In [1]:
import random
import pandas as pd
import tqdm
import numpy as np

data = pd.read_csv(
    '../dataset.csv',
    usecols=['order_id', 'user_id', 'sequence_id', 'skill_id', 'correct'],
    encoding='utf-8'
).dropna(subset=['skill_id'])


In [2]:
raw_question = data.skill_id.unique().tolist()
num_skill = len(raw_question)

# question id from 0 to (num_skill - 1)
questions = { p: i for i, p in enumerate(raw_question) }

print("number of skills: %d" % num_skill)

number of skills: 9


In [3]:
from loader import parse_all_seq

# [(question_sequence_0, answer_sequence_0), ..., (question_sequence_n, answer_sequence_n)]
sequences = parse_all_seq(data)

In [4]:
def train_test_split(data, train_size=.7, shuffle=True):
    if shuffle:
        random.shuffle(data)
    boundary = round(len(data) * train_size)
    return data[: boundary], data[boundary:]

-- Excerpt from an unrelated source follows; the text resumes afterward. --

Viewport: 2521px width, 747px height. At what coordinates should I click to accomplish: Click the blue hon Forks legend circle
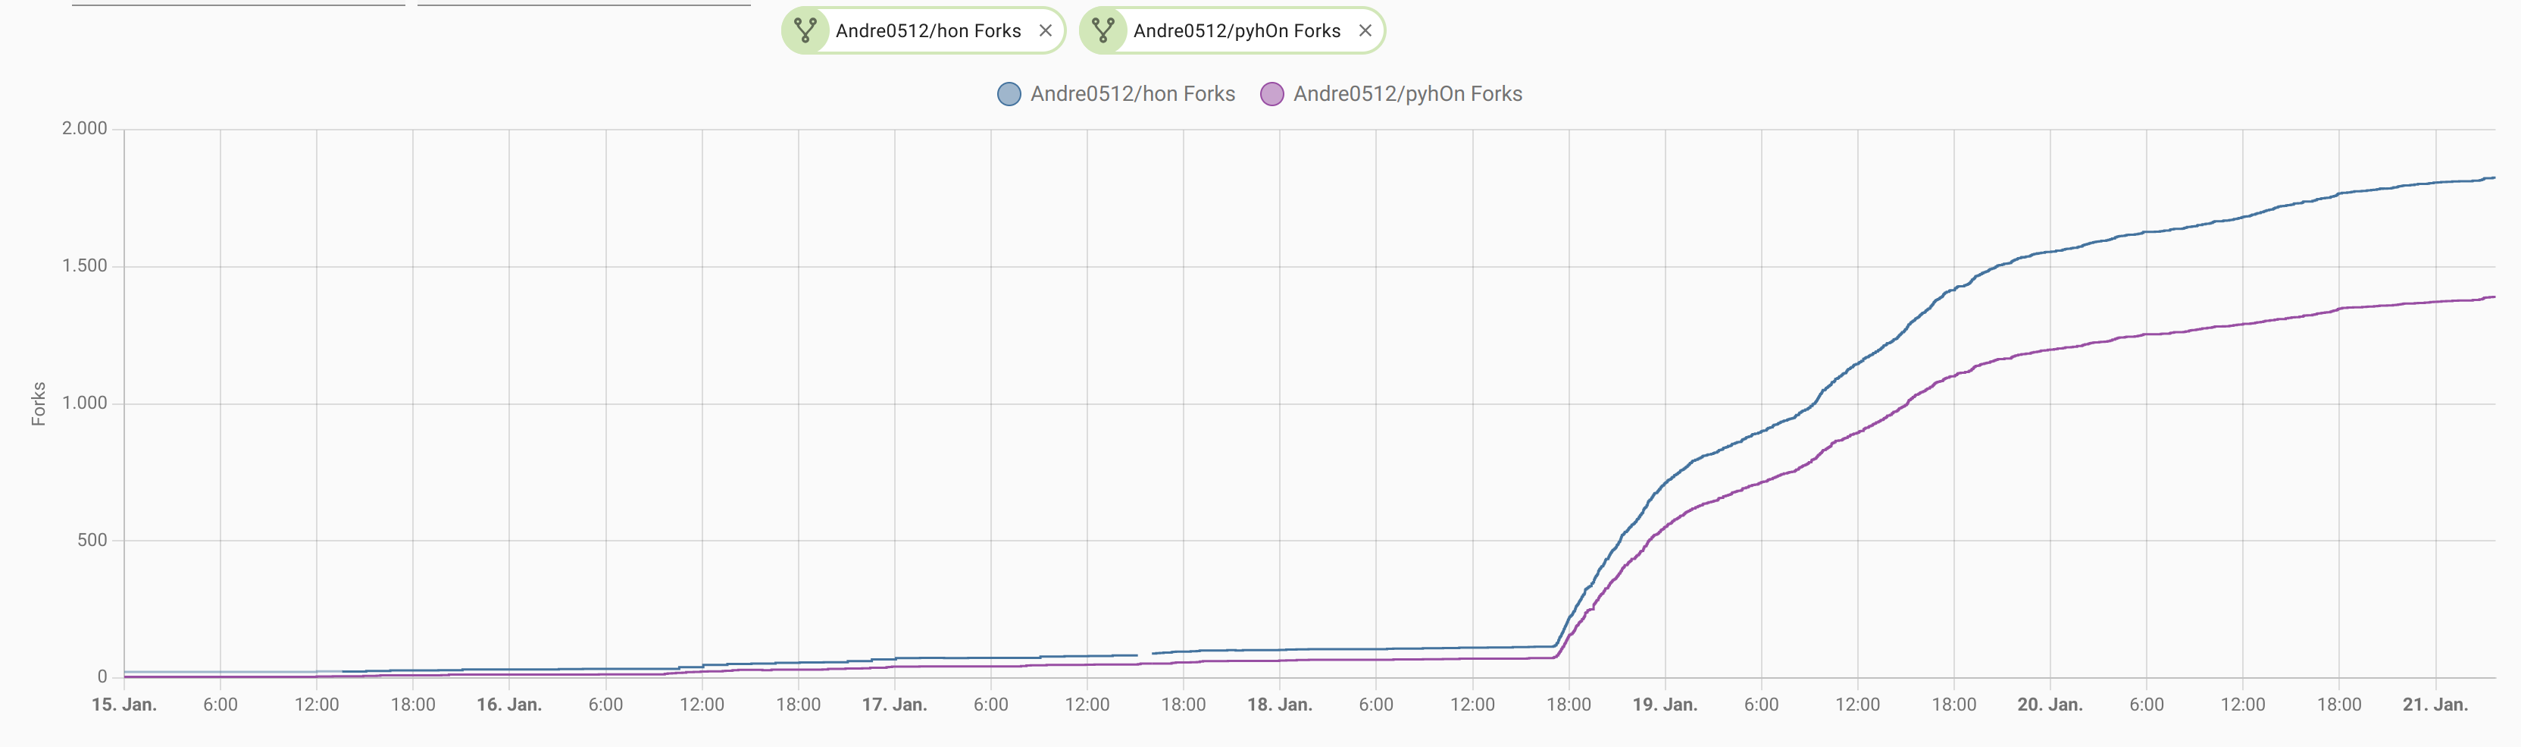pyautogui.click(x=1009, y=94)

train_sequences, test_sequences = train_test_split(sequences)

In [5]:
def sequences2tl(sequences, trgpath):
    with open(trgpath, 'a', encoding='utf8') as f:
        for seq in tqdm.tqdm(sequences, 'write into file: '):
            questions, answers = seq
            seq_len = len(questions)
            f.write(str(seq_len) + '\n')
            f.write(','.join([str(q) for q in questions]) + '\n')
            f.write(','.join([str(a) for a in answers]) + '\n')


# save triple line format for other tasks
sequences2tl(train_sequences, 'train.txt')
sequences2tl(test_sequences, 'test.txt')

write into file: 100%|██████████| 6300/6300 [00:00<00:00, 16747.43it/s]
write into file: 100%|██████████| 2700/2700 [00:00<00:00, 22555.46it/s]


In [6]:
from loader import encode_onehot

train_data = encode_onehot(train_sequences, num_skill)
test_data = encode_onehot(test_sequences, num_skill)

In [7]:
print("train data shape: ", train_data.shape)
print("test data shape: ", test_data.shape)

train data shape:  (56736, 50, 18)
test data shape:  (23723, 50, 18)


In [8]:
# save onehot data
np.save('train_data.npy', train_data)
np.save('test_data.npy', test_data)